> **Exercise directions**
Reproduce the data below exactly. Skip the pictures.

> **Records shown**
----
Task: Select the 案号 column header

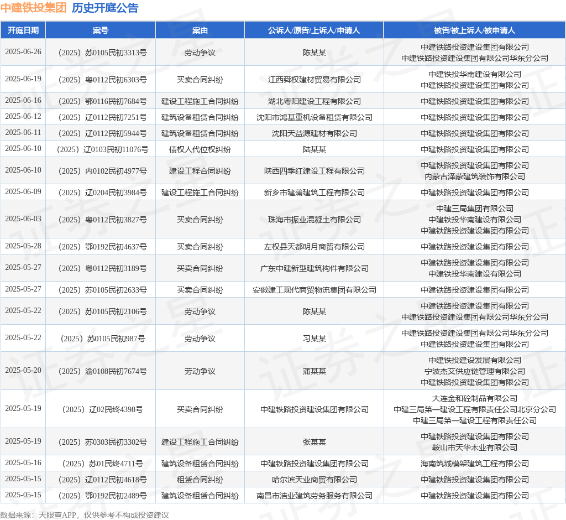Action: coord(101,30)

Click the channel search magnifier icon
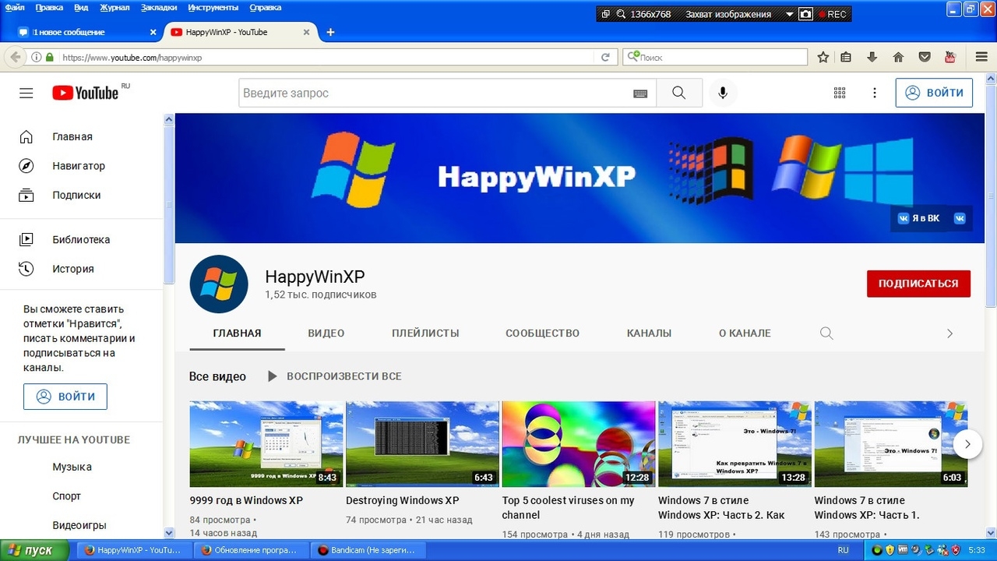826,333
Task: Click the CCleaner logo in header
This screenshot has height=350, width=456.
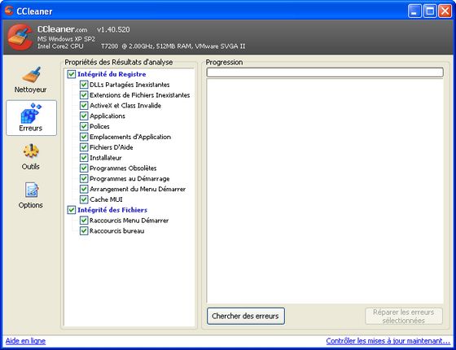Action: coord(20,37)
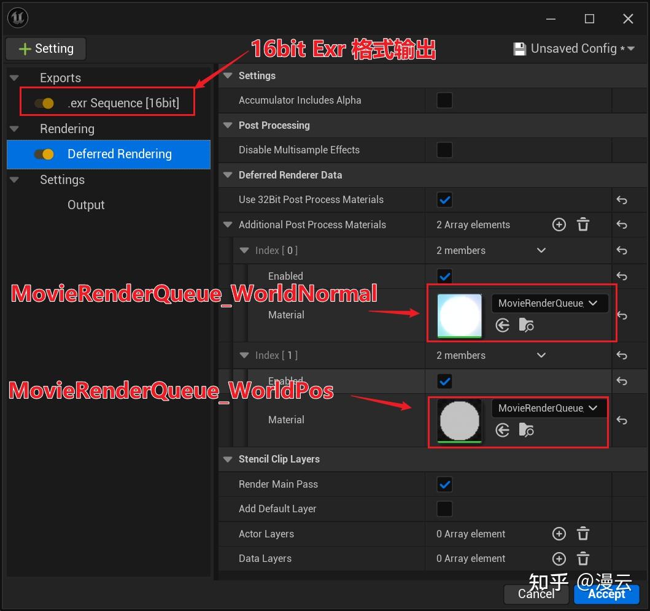Viewport: 650px width, 611px height.
Task: Click the use-selected-asset arrow for WorldPos material
Action: (502, 430)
----
> **Exercise output**
Task: Select the 案号 column header

Action: coord(101,30)

Click the channel search magnifier icon
826,333
Task: Click the CCleaner logo in header
This screenshot has height=350, width=456.
Action: coord(20,37)
Viewport: 650px width, 611px height.
Task: Click the use-selected-asset arrow for WorldPos material
Action: (502, 430)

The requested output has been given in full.